Instructions for the task: Without any pictures, retype exactly the lines from the one with "Open the 9:33 AM May 1, 2022 timestamp" through the final line of the records.

——————

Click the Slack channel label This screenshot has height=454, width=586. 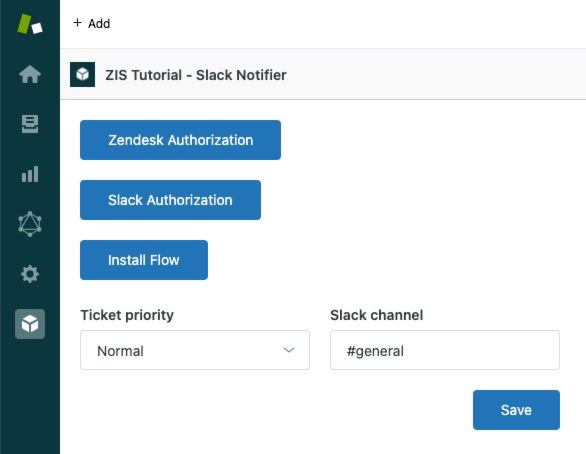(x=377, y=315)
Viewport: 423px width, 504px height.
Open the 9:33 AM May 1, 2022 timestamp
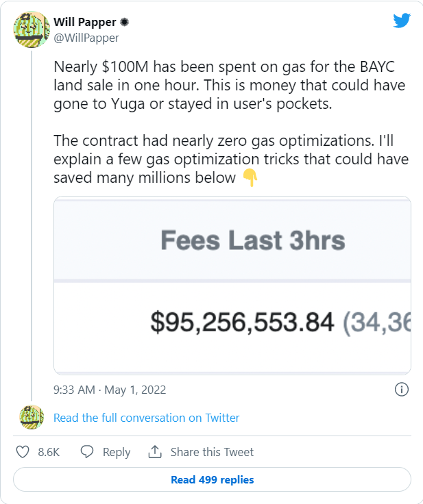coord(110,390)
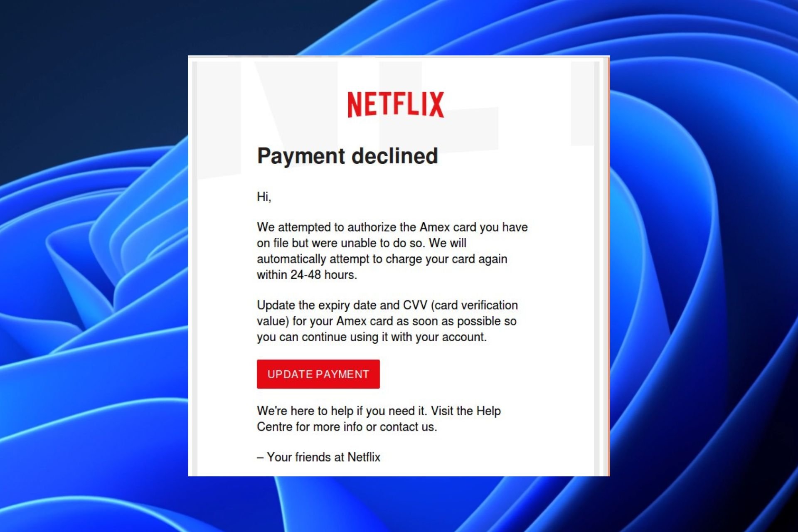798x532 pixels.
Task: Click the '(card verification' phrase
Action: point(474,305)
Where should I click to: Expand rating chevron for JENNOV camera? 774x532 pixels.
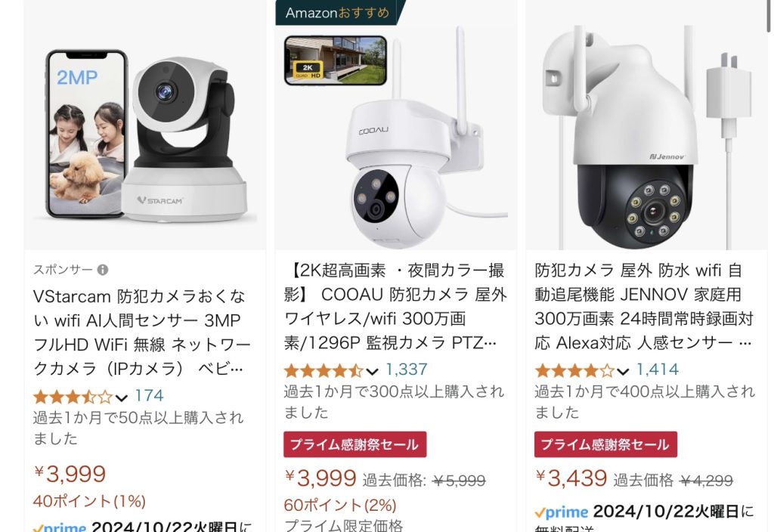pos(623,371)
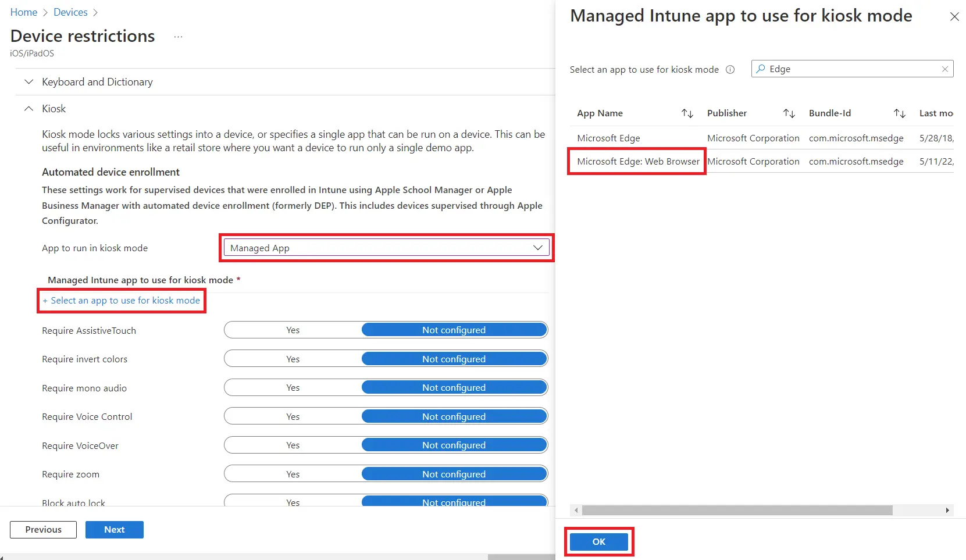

——————

Answer to this exercise:
Open the 9:33 AM May 1, 2022 timestamp
coord(110,390)
798x532 pixels.
Task: Click the '(card verification' phrase
Action: point(474,305)
Where should I click to: Expand rating chevron for JENNOV camera? 774x532 pixels.
pos(623,371)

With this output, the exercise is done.